Obviously, there is a need to re-think U.S. immigration policy and enforcement… You can starve an ideal only so long before you kill it altogether.”

–Leonard Pitts Jr., Miami Herald

“Those Haitians, who make up the majority of some 14,000 migrants packed along the border near Del Rio, Tex., didn’t arrive by accident. What led many or most of them toward the border was what has turned out for most to be the false promise that a new president, publicly committed to a more humane approach, would relax the previous administration’s draconian policies…

That’s largely what Mr. Biden has done for others… And he did so even as administration officials urged them not to attempt to cross the border illegally. That glaring disconnect, between official dissuasion and on-the-ground leniency, has been received by Haitian and other migrants as an invitation to take their chances on reaching the U.S. border…

Having mismanaged migration in its first eight months in office, which contributed to a two-decade-high surge in illegal border crossings, the administration clearly fears a backlash at the polls in next year’s midterm elections more than it fears the wrath of immigration advocates…

Many of the failings in the U.S. immigration system are reflected in the mess in Del Rio: the absence of any workable channel by which migrants could apply for asylum south of the border; the massive backlog and shortage of judges in migration courts, which means asylum applicants, once admitted, may wait two or three years for their cases to be heard; and the misalignment of high domestic demand for cheap immigrant labor with an inadequate legal supply of it.

Successive administrations tried to address some of those problems. Partisanship in Congress doomed those efforts. No major immigration reform has been enacted since the Reagan administration. Is it any wonder we’ve arrived at this juncture?”

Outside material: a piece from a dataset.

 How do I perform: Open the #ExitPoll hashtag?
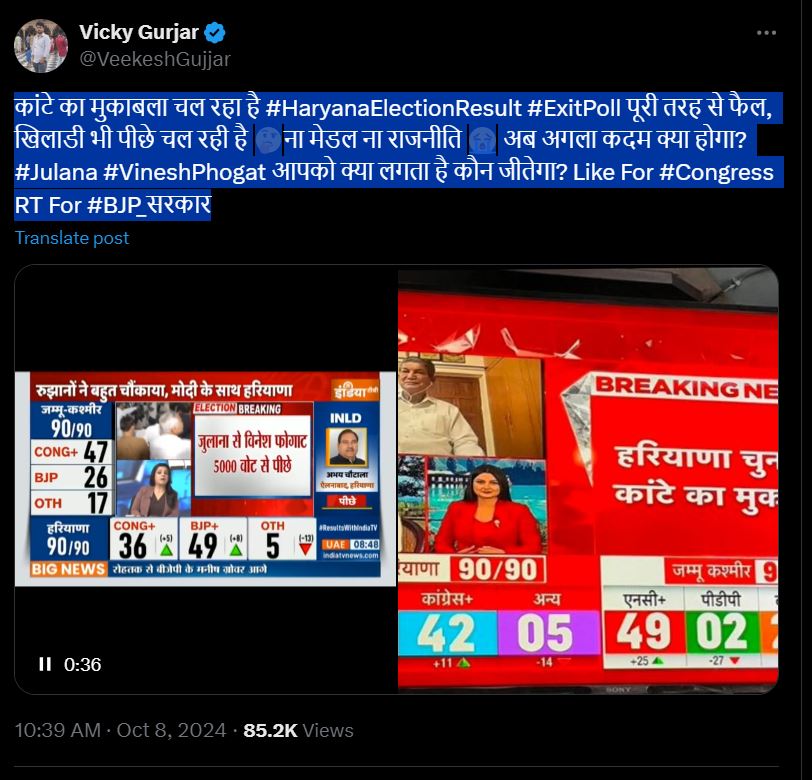[x=574, y=108]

–Washington Post Editorial Board

Sprinkles from the Right

⏰🚀 Ready, Set, Go: These opinions take 1.72 minutes to read.

“If President Biden wanted to undermine his chances for immigration reform, he couldn’t do a better job than his first eight months in office. The massing of thousands of Haitians under a bridge near Del Rio, Texas, in recent days is the latest example of government failure and perverse incentives that are producing chaos at the border.

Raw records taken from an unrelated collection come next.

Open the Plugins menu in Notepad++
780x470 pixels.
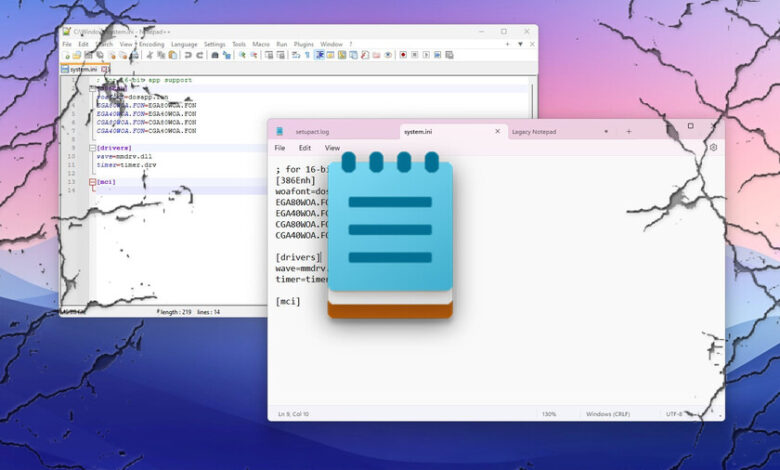(x=304, y=44)
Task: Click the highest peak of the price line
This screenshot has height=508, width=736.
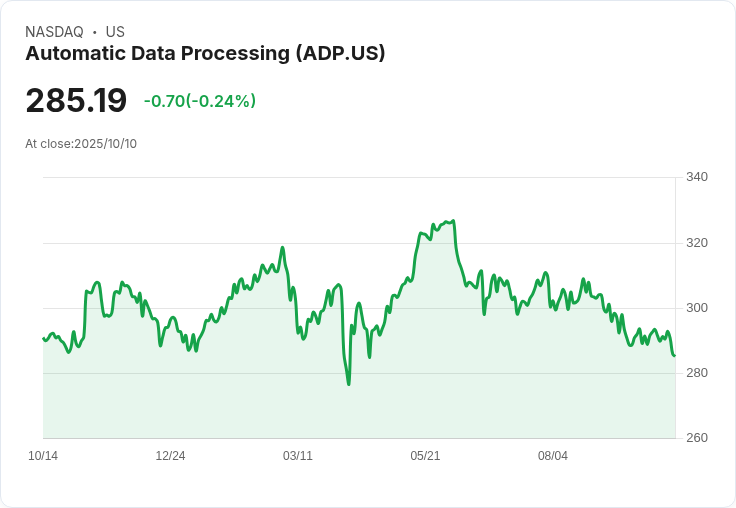Action: (454, 221)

The scenes from the area couldn’t have been scripted better by immigration restrictionists: Thousands of migrants crossing the Rio Grande en masse in the expectation that they’ll be able to claim asylum in the U.S…

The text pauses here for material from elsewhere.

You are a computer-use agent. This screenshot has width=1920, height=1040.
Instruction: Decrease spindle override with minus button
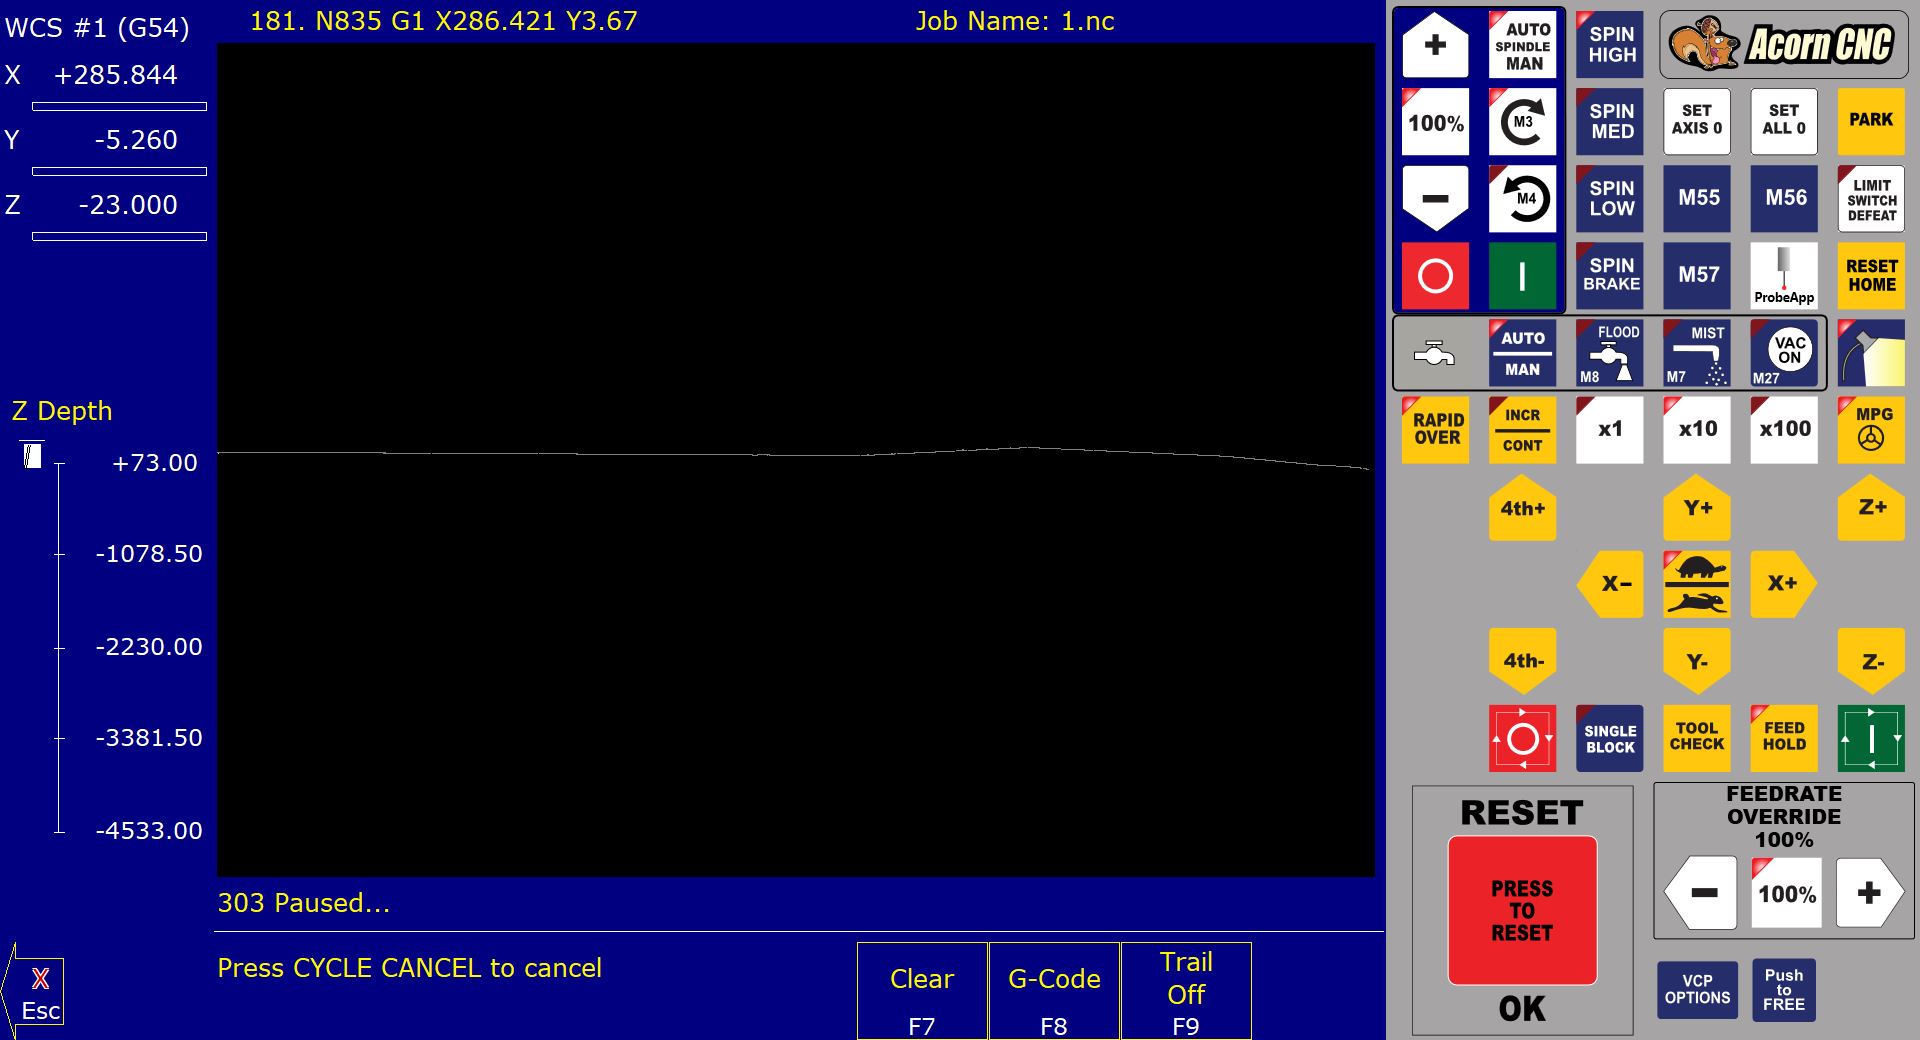tap(1435, 199)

The problem is the incentives of American policy. U.S. law, at least as interpreted by the courts, allows migrants to claim asylum even if they are coming solely for economic reasons. They can then be released into the U.S. to work until their asylum claims are heard by overwhelmed immigration judges. Once here they know they have access to healthcare, education for their children, and in some states Covid checks.

The Biden Administration has deported many migrants under a Covid emergency rule that the Trump Administration used. But a federal judge last week said the Administration can’t use the policy to deport migrant families, while delaying the injunction for 14 days.

The predictable result of all this has been the biggest migrant surge in some 20 years…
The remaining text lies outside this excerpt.